#### Stored records:
═══
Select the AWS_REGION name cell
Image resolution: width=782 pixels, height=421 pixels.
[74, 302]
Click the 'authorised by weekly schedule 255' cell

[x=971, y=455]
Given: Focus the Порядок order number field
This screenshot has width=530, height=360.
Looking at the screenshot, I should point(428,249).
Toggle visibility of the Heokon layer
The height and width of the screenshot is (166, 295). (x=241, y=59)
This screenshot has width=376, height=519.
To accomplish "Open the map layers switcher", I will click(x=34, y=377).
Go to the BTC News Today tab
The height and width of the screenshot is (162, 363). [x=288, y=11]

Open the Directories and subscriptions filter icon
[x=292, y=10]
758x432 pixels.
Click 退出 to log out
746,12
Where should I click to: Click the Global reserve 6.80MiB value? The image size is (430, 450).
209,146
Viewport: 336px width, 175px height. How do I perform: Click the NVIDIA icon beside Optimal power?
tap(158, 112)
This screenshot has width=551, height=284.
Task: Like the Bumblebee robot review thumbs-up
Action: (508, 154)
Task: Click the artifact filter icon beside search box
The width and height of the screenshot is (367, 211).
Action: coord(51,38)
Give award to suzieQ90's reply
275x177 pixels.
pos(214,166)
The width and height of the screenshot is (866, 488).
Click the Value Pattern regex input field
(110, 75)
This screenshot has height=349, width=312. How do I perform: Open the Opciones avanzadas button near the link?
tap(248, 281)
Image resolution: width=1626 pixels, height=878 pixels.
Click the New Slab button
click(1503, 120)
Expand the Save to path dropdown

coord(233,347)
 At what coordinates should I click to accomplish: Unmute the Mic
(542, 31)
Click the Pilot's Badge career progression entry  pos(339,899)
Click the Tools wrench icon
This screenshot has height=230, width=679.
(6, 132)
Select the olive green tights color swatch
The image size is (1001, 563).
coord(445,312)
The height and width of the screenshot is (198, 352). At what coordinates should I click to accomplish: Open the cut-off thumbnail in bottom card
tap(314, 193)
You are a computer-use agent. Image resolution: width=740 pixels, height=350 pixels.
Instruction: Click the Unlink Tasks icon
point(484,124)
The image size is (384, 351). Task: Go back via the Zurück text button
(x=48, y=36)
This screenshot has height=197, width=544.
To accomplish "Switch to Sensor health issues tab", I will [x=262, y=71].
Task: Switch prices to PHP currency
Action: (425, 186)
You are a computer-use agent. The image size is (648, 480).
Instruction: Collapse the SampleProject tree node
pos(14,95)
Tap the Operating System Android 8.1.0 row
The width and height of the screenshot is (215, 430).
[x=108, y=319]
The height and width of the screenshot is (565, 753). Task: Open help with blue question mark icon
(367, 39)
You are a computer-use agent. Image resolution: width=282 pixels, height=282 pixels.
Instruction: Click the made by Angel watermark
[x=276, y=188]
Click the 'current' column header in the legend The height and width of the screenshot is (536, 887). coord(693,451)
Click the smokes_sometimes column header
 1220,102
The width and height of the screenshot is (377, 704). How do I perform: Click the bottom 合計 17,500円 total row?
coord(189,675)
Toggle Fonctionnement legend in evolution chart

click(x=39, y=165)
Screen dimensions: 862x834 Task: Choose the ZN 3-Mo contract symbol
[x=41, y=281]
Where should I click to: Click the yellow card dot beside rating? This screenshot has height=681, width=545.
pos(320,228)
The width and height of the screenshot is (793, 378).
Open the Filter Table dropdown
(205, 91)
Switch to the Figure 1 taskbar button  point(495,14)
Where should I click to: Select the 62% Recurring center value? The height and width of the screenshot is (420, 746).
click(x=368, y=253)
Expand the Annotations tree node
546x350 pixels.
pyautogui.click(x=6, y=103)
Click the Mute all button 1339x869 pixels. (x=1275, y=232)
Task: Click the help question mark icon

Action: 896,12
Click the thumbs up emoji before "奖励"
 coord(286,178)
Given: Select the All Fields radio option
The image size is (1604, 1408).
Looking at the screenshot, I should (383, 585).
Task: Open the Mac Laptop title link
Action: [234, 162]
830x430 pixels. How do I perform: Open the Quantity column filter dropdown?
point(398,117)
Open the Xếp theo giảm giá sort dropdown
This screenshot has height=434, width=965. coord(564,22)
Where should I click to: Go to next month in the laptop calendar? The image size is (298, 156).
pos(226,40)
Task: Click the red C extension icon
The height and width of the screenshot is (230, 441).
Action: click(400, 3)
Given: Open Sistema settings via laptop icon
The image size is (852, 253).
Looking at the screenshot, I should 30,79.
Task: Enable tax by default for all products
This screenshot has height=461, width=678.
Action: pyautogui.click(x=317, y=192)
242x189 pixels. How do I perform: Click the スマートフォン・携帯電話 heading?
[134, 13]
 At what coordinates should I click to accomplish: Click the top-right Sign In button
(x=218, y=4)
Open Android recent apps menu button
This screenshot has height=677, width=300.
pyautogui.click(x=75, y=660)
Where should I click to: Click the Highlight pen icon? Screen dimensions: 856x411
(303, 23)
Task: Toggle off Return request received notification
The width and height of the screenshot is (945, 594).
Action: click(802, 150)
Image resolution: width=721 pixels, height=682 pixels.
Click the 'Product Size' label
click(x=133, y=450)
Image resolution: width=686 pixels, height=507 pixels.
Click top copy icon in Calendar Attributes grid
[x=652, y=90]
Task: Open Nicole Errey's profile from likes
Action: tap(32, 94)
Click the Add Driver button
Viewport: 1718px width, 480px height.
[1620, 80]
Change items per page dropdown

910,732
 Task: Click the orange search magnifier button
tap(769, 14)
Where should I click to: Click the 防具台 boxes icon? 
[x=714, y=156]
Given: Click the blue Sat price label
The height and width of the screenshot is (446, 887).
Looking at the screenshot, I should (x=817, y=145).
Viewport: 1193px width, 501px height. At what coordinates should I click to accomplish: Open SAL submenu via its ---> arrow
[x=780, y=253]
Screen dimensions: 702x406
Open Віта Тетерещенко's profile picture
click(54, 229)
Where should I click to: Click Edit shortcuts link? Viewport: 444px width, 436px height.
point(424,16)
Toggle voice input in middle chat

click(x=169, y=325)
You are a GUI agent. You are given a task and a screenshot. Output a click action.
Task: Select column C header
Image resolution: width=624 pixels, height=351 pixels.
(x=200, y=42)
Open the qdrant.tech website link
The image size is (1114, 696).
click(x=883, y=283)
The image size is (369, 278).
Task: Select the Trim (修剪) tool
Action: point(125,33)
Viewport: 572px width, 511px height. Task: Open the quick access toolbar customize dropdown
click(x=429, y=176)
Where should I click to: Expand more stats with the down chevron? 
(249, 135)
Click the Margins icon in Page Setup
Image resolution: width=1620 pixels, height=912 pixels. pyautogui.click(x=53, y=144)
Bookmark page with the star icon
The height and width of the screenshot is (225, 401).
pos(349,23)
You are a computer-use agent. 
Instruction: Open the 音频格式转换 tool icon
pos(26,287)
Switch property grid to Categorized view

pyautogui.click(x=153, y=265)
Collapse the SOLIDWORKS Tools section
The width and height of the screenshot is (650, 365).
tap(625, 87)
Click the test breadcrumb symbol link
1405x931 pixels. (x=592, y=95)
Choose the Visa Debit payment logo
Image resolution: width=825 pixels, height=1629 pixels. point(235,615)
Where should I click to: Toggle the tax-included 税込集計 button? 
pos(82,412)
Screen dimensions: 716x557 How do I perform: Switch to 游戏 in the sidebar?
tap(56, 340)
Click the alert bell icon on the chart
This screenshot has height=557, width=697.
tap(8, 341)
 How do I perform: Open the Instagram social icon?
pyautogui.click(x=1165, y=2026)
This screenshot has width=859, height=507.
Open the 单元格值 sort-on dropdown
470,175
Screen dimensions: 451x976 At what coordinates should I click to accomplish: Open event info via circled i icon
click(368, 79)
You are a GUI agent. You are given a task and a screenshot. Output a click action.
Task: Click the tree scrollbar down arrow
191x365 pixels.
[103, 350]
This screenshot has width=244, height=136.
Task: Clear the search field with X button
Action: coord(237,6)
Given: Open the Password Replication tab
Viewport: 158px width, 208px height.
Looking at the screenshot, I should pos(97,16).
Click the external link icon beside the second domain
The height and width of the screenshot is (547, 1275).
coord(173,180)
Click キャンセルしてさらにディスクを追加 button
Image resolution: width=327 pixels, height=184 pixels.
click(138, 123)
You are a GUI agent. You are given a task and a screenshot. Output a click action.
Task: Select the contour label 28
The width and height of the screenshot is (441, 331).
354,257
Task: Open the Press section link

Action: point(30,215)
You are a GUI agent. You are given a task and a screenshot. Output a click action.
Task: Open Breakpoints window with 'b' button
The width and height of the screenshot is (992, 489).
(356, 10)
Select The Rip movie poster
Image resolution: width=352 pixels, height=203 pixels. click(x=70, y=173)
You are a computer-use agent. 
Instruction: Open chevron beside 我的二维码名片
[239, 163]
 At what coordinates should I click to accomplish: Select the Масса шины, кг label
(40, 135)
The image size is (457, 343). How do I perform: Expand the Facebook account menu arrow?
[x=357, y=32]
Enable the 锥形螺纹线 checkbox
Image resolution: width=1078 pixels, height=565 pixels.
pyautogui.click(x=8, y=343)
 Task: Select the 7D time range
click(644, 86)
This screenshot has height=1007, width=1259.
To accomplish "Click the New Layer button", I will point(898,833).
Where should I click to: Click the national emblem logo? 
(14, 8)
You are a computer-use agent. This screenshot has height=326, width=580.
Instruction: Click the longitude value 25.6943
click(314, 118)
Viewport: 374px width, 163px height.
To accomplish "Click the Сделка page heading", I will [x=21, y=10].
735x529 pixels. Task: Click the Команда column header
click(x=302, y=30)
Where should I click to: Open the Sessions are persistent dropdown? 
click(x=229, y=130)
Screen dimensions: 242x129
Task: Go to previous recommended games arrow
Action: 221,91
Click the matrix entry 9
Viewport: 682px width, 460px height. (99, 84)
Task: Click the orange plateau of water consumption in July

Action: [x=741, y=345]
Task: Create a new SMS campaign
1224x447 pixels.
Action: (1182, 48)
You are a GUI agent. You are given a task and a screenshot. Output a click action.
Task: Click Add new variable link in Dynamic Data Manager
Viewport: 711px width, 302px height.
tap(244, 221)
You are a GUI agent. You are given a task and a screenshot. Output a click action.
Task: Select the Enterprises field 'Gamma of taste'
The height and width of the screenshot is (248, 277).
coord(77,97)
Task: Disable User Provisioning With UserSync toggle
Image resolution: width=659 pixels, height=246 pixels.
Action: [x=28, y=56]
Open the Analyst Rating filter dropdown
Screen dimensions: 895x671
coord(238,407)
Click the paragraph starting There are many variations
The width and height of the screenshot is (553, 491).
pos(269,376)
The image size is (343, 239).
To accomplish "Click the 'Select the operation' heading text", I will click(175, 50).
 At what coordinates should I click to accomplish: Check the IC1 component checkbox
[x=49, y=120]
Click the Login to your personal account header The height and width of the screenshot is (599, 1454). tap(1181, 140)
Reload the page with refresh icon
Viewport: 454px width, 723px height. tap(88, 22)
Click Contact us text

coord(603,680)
═══
#### WHAT TO WORK ON:
What you return must be the lines above that run from the line with "The width and height of the screenshot is (377, 704)." to the line with "Task: Click the red C extension icon", inclusive, each copied exactly.

#### SOLUTION FOR THIS EXERCISE:
The width and height of the screenshot is (377, 704). How do I perform: Click the bottom 合計 17,500円 total row?
coord(189,675)
Toggle Fonctionnement legend in evolution chart

click(x=39, y=165)
Screen dimensions: 862x834 Task: Choose the ZN 3-Mo contract symbol
[x=41, y=281]
Where should I click to: Click the yellow card dot beside rating? This screenshot has height=681, width=545.
pos(320,228)
The width and height of the screenshot is (793, 378).
Open the Filter Table dropdown
(205, 91)
Switch to the Figure 1 taskbar button  point(495,14)
Where should I click to: Select the 62% Recurring center value? The height and width of the screenshot is (420, 746).
click(x=368, y=253)
Expand the Annotations tree node
546x350 pixels.
pyautogui.click(x=6, y=103)
Click the Mute all button 1339x869 pixels. (x=1275, y=232)
Task: Click the help question mark icon

Action: 896,12
Click the thumbs up emoji before "奖励"
 coord(286,178)
Given: Select the All Fields radio option
The image size is (1604, 1408).
Looking at the screenshot, I should (383, 585).
Task: Open the Mac Laptop title link
Action: [234, 162]
830x430 pixels. How do I perform: Open the Quantity column filter dropdown?
point(398,117)
Open the Xếp theo giảm giá sort dropdown
This screenshot has height=434, width=965. coord(564,22)
Where should I click to: Go to next month in the laptop calendar? The image size is (298, 156).
pos(226,40)
Task: Click the red C extension icon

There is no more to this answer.